The previous study of roundabouts was divided into three phases. The first phase involved a study of the road safety and traffic flow effects of reconstructing an ordinary crossroads into a roundabout. A decrease of 75% of the total number of casualties, and a slightly smaller decrease of 60% among cyclists, mopedists, and slopedists, was found. The second phase involved a study of the safety differences between various bicycle facilities on and outside of roundabouts. On roundabouts without bicycle facilities (cyclists on the carriageway) the number of casualties per roundabout was about the same as on roundabouts with cycle lanes. This applied to the total number of casualties as well as to those among cyclists, mopedists, and slopedists. However, the roundabouts with cycle tracks had a considerably smaller number of casualties per roundabout (total as well as among cyclists, mopedists, and slopedists) than those with cycle lanes. For this reason we advise against constructing cycle lanes. The third phase involved studies of the safety differences between cyclists having priority or not on separate cycle tracks on the outside of urban roundabouts. These studies showed that more injury crashes occurred if cyclists on these cycle tracks had priority than if they did not.

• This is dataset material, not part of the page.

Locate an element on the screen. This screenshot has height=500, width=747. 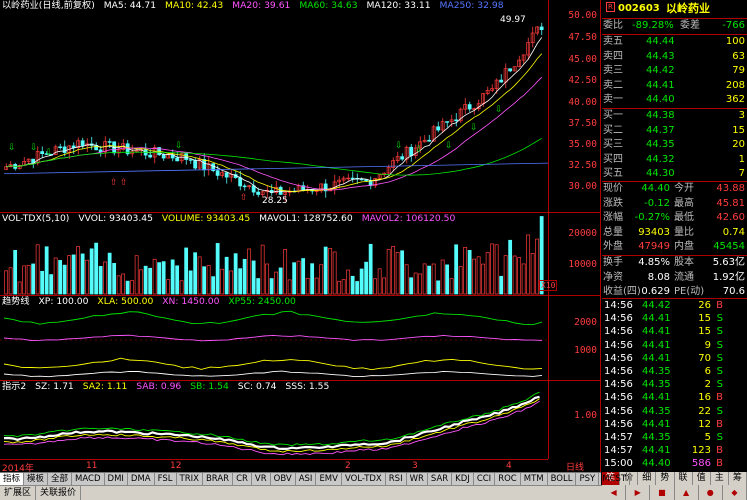
tab-detail: 细 is located at coordinates (648, 478).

This report shows what would have happened if the priority rule on all urban roundabouts with a separate cycle track had been the same: either all cyclists 'with priority' or all 'without priority'. In the case of all 'cyclists without priority', the number of in-patients would be 59-84 a year less (-87%) than on ordinary crossroads. In the case of all 'cyclists with priority', the number of in-patients would only be 7-11 a year less (-11%) than on ordinary crossroads. The difference between the general use of either one or the other priority rules is 52-73 in-patients a year. This is the 'extra' number of casualties in the case of 'with priority'. These numbers are 1.8% and 2.5% respectively of the total annual number of in-patients among cyclists, mopedists, and slopedists that collide with motor vehicles.
The crash studies used for this do not permit us to directly explain why cyclists 'without priority' have fewer collisions than cyclists 'with priority'. Behavioural studies would provide greater insight into this matter.
In 1998, SWOV agreed with the recommendation of 'cyclists with priority' provided that the CROW recommendations for the layout of roundabouts were followed. SWOV also expected that roundabouts with such a layout would really be safer than those that deviate from the CROW recommendations. Unfortunately, in practice, many roundabouts do not conform to these recommendations. If they do, the safety benefit cannot be proven.